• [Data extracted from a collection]
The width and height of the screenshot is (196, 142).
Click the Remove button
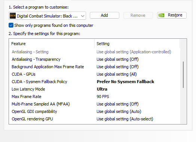(138, 15)
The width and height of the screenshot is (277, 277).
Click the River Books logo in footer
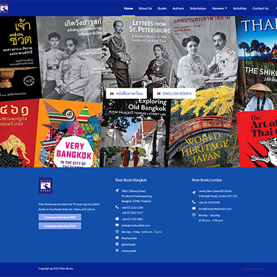pyautogui.click(x=46, y=185)
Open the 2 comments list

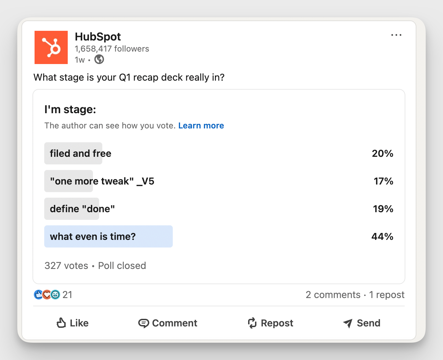coord(333,295)
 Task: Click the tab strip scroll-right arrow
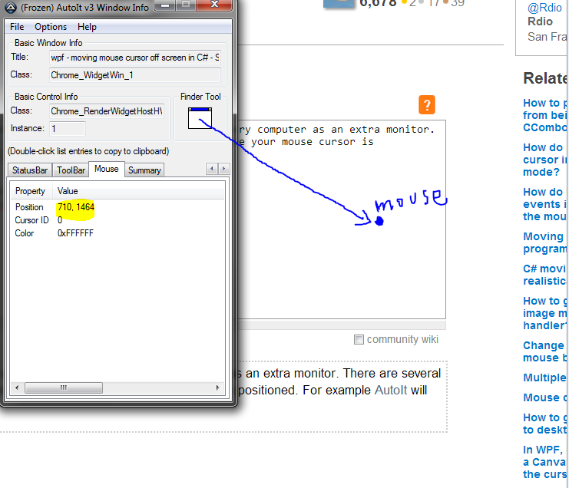click(224, 169)
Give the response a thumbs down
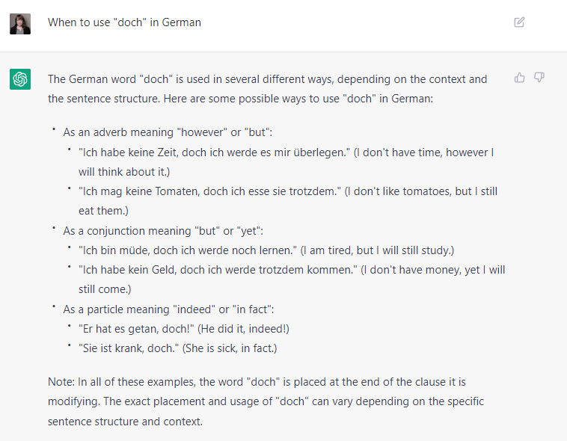This screenshot has height=441, width=567. 539,77
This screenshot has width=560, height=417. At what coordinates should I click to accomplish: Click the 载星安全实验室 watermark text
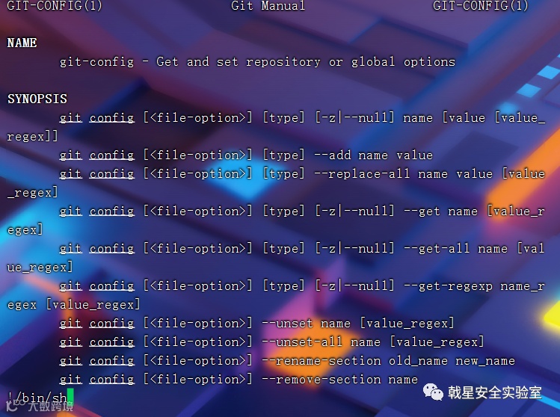point(495,393)
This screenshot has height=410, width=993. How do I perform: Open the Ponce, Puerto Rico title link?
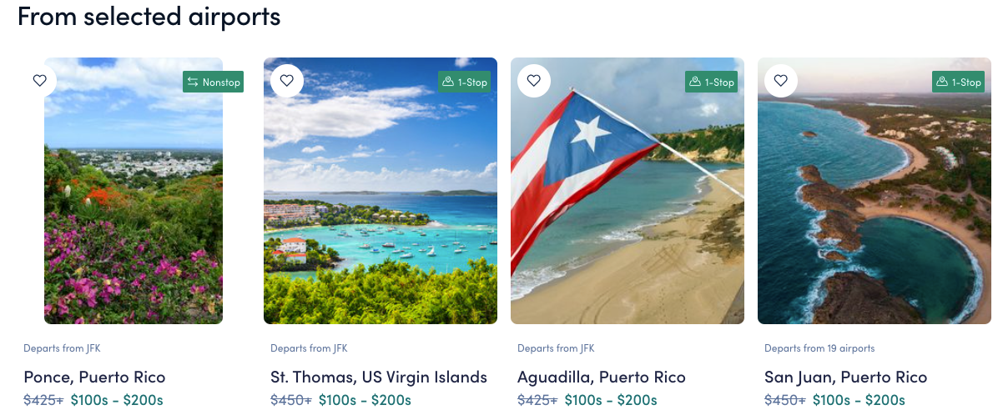(x=94, y=378)
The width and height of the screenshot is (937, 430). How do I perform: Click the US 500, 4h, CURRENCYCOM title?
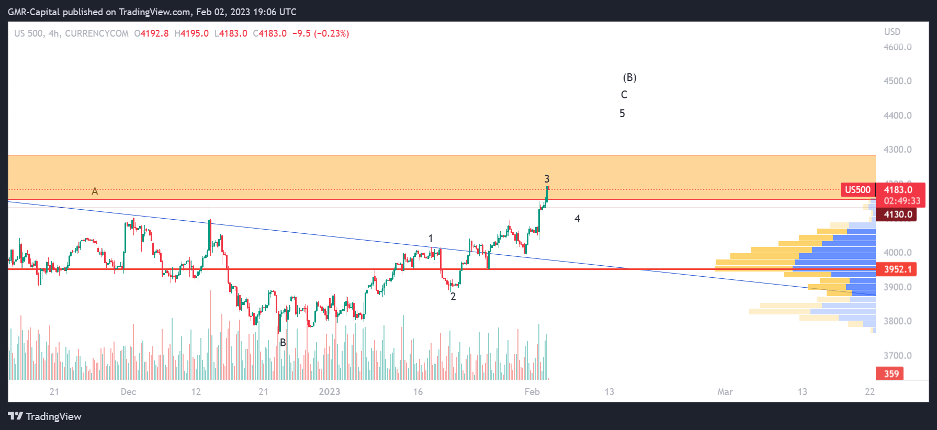tap(71, 33)
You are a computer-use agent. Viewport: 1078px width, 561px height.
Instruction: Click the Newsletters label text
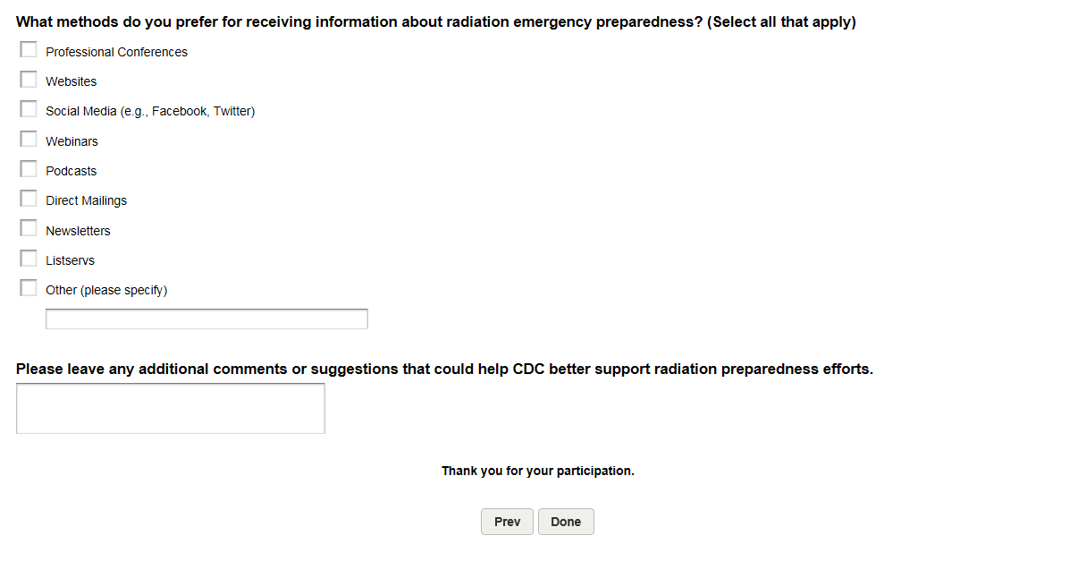pyautogui.click(x=78, y=231)
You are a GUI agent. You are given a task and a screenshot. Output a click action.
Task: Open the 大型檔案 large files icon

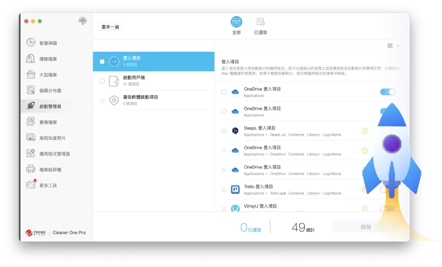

• [TASK PROMPT] Transcribe all of the data above verbatim but omit every picture.

• [REPLY TO THE EXERCISE]
The width and height of the screenshot is (196, 142).
Click the Remove button
(138, 15)
The width and height of the screenshot is (277, 277).
Click the River Books logo in footer
pyautogui.click(x=46, y=185)
Open the 2 comments list

coord(333,295)
 Task: Click the tab strip scroll-right arrow
click(224, 169)
Give the response a thumbs down
This screenshot has height=441, width=567. 539,77
This screenshot has width=560, height=417. At what coordinates should I click to accomplish: Click the 载星安全实验室 watermark text
point(495,393)
This screenshot has height=410, width=993. How do I perform: Open the Ponce, Puerto Rico title link?
(x=94, y=378)
The width and height of the screenshot is (937, 430). How do I perform: Click the US 500, 4h, CURRENCYCOM title?
tap(71, 33)
You are a computer-use agent. Viewport: 1078px width, 561px height.
Instruction: Click the Newsletters label text
pyautogui.click(x=78, y=231)
You are a GUI agent. You are given a task and a screenshot. Output a click action.
Task: Open the 大型檔案 large files icon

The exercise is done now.